JAYSUS Det63! I feel the same way, but when the OP states flat out that they knew the family of the deceased, cut a little slack man!


----------



## DET63 (Dec 16, 2011)

Sorry, but I can't make exceptions without being a hypocrite. I'd feel the same way if someone I knew (or knew someone I was related to) died under similar circumstances.

Actually, I had a classmate (not a friend, though) in college who was killed under similar circumstances when she and a friend (who I believe also died) were struck by a MAX train in Portland while trespassing on the tracks where they parallel the Banfield Freeway.


----------



## Devil's Advocate (Dec 16, 2011)

rrdude said:


> JAYSUS Det63! I feel the same way, but...

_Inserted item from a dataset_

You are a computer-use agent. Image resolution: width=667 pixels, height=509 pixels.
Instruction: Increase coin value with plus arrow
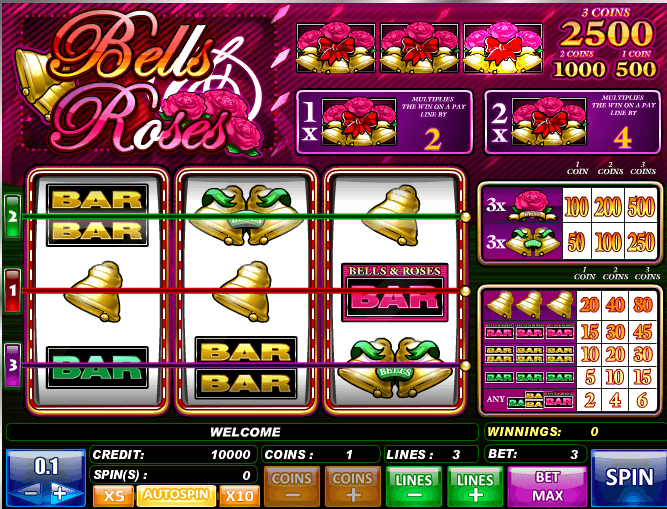tap(60, 493)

But what? You feel the same way. Sort of says all that needs to be said.


----------



## MrFSS (Dec 16, 2011)

rrdude said:


> DET63 said:
> 
> 
> > No sympathy for the dead person. The only real "victim" here is the engineer, who, if the report is accurate, did all he could to alert the trespasser to the train's presence, and even tried to stop the train before impact.
> ...


I don't know the family - only that my daughter lives a couple of houses away from them. It is coming out now that this young man may have had mental problems. Don't know for sure, but maybe.


----------



## rrdude (Dec 16, 2011)

Texas Sunset said:


> rrdude said:
> 
> 
> > JAYSUS Det63! I feel the same way, but...
> ...


"But" I wouldn't make a post like that, if someone had stated that they knew the person, (which I thought MrFSS alluded to, but I mis-read.......)


----------